Tag Archives: Microsoft Cortana

As your Digital Assistant, Siri Will Answer Incoming Calls

Voice mail is so LAST Century. It’s a static communications interface to address your incoming phone calls. It’s a dinosaur in terms of communications protocol. Yes, a digital assistant, or chat bots should “field” your incoming calls, providing your callers a higher level of service.

Business or Personal?

Why not both? There are use cases which highlight the value of a Digital Assistant answering your phone calls when you’re unavailable.

Trusted Friends and Business Pins

Level of available services may change based upon the level of trusted access, such as:

  • Friends Seeking Your Availability for a Hockey Game Next Week
  • Business Partners Sharing Information access such as invoices

Untrusted Caller Access

  • The Vetting of Unsolicited Calls, such as robocalls

Defining and Default Dialogs

Users can define dialogs through drop and drag workflow diagram tools making it easy to “build” conversations / dialogs flows. In addition, out of the box flows can provide administrators with opportunities and discover the ways in which AI digital assistant may be leveraged.

Canned / Default dialog templates to handle the most common dialogs / workflows will empower users to the implement rapidly.

Any Acquisitions in the Pipeline?

Are the big names in the Digital Assistant space looking to partner or acquire tools that can easily transform workflows to be leveraged by digital assistant?

  • IBM’s Conversations – chatbot dialog definition tool
  • Interactive Voice Response (IVR) solutions

APIs available on Mobile OS SDKs?

Are the components available for third party product companies to extend the Mobile OS capabilities as of now? Or are the mobile OS companies the only ones in a possession of performing these upgrades?

Smartphone AI Digital Assistant Encroaching on the Virtual Receptionist

Businesses already exist which have developed and sell Virtual Receptionist, that handle many caller needs (e.g. call routing).

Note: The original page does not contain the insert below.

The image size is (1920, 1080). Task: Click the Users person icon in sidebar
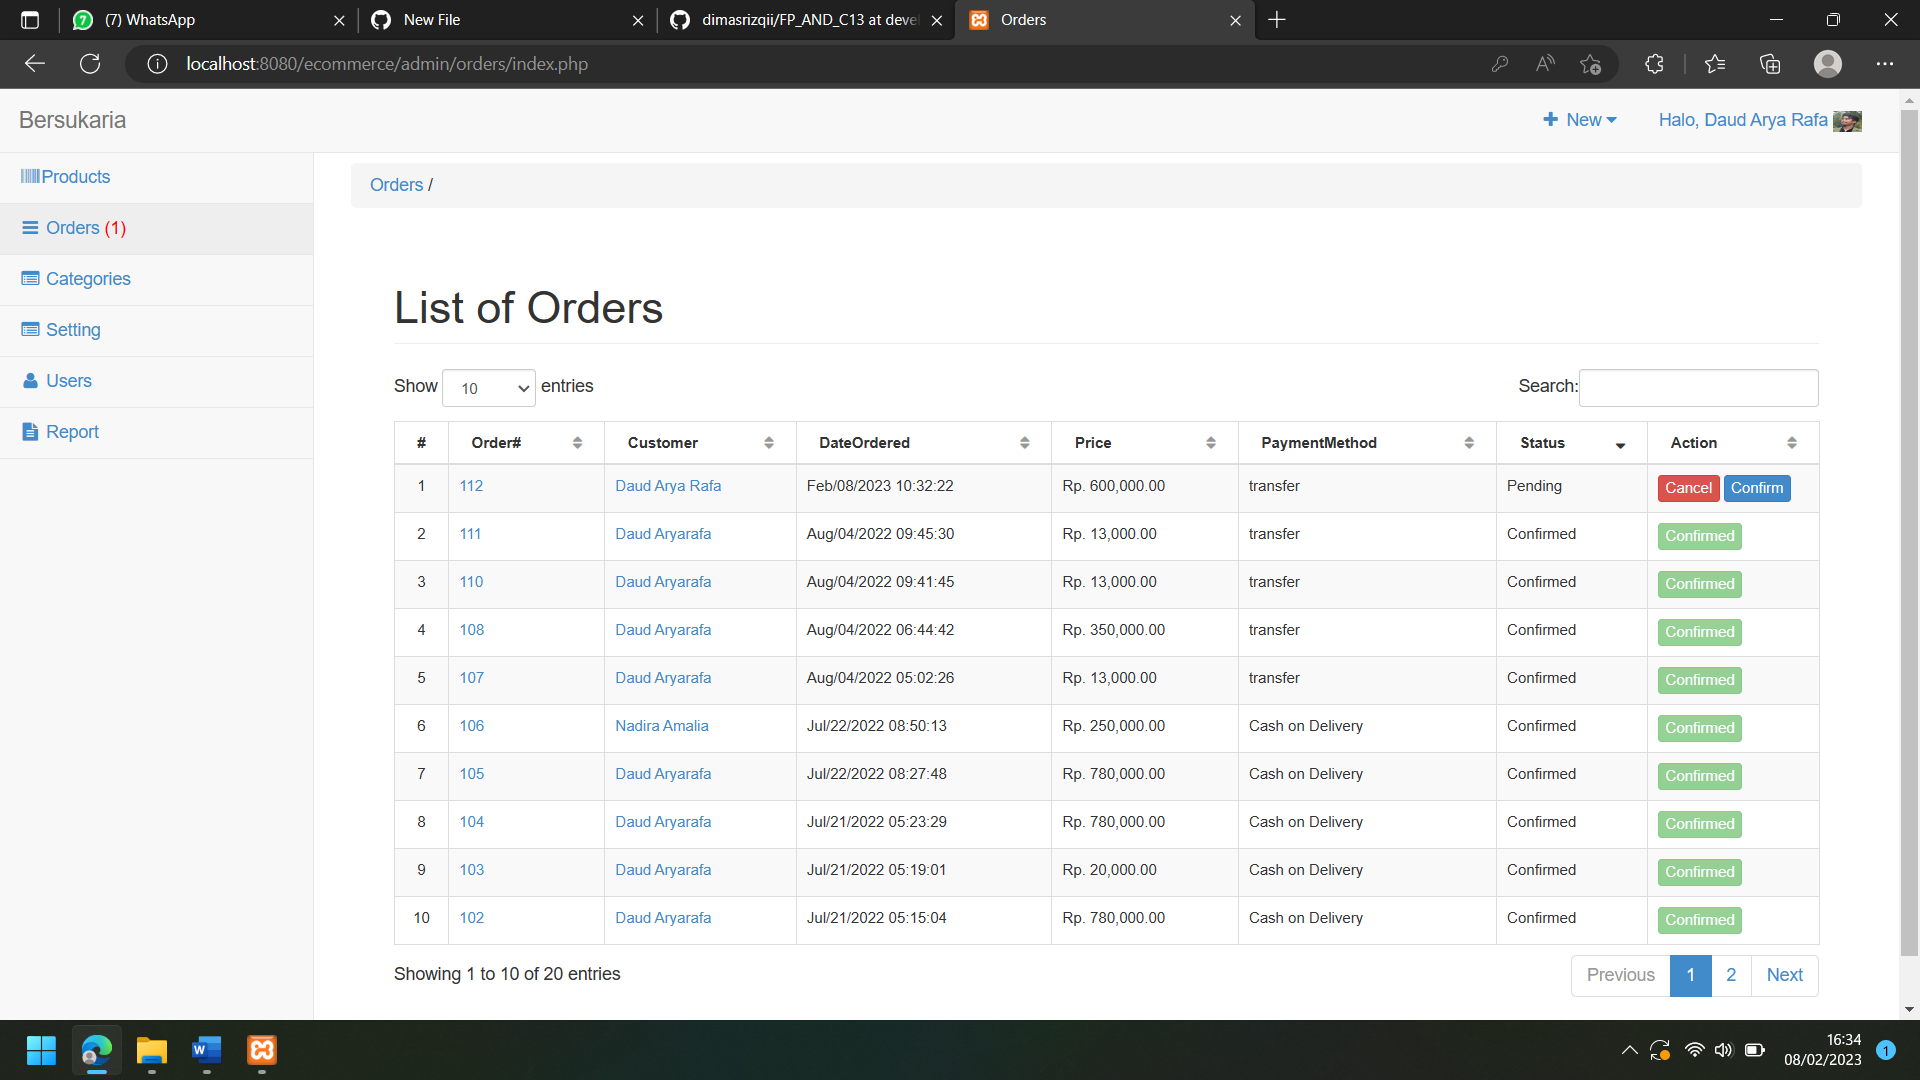(30, 381)
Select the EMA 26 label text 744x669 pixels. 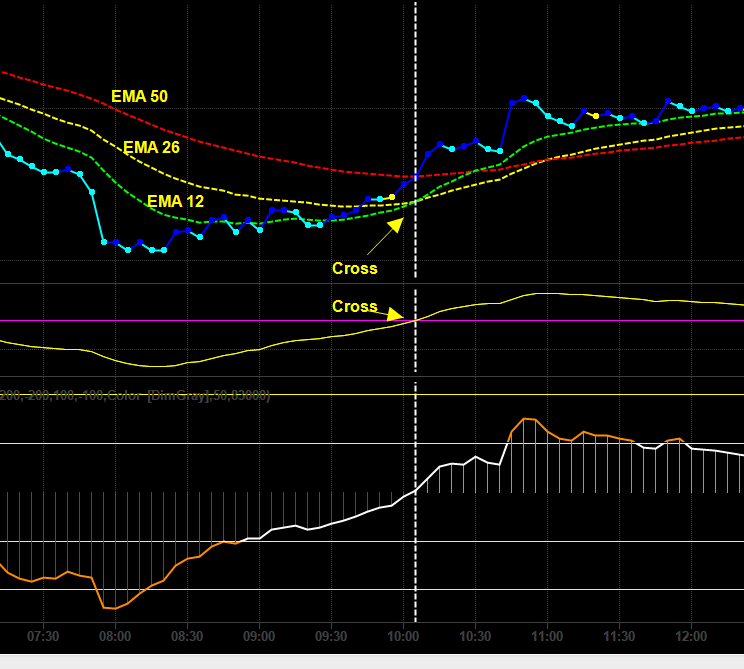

However, AI Digital Assistants such as Alexa, Cortana, Google Now, and Siri have an opportunity to stretch their capabilities even further.  Leveraging technologies such as Natural language processing (NLP) and Speech recognition (SR), as well as APIs into the Smartphone’s OS answer/calling capabilities, functionality can be expanded to include:

  • Call Screening –  The digital executive assistant asks for the name of the caller,  purpose of the call, and if the matter is “Urgent
    • A generic “purpose” response or a list of caller purpose items can be supplied to the caller, e.g. 1) Schedule an Appointment
    • The smartphone’s user would receive the caller’s name, and the purpose as a message back to the UI from the call, currently in a ‘hold’ state,
    • The smartphone user may decide to accept the call, or reject the call and send the caller to voicemail.
  • Call / Digital Assistant Capabilities
    • The digital executive assistant may schedule a ‘tentative’ appointment within the user’s calendar.  The caller may ask to schedule a meeting, the digital executive assistant would access the user’s calendar to determine availability.  If calendar indicates availability, a ‘tentative’ meeting will be entered.  The smartphone user would have a list of tasks from the assistant, and one of the tasks is to ‘affirm’ availability of the meetings scheduled.
    • Allow recall of ‘generally available’ information.  If a caller would like to know the address of the smartphone user’s office, the Digital Assistant may access a database of generally available information, and provide it.  The Smartphone user may use applications like Google Keep, and any notes tagged with a label “Open Access” may be accessible to any caller.
    • Join the smartphone user’s social network, such as LinkedIn. If the caller knows the phone number of the person but is unable to find the user through the social network directory, an invite may be requested by the caller.
    • Custom business workflows may also be triggered by the smartphone, such as “Pay by Phone”.

Takeaways

The Digital Executive Assistant capabilities:

  • Able to gain control of your Smartphone’s incoming phone calls
  • Able to interact with the 3rd party, dial in caller,  on a set of business dialog workflows defined by you, the executive.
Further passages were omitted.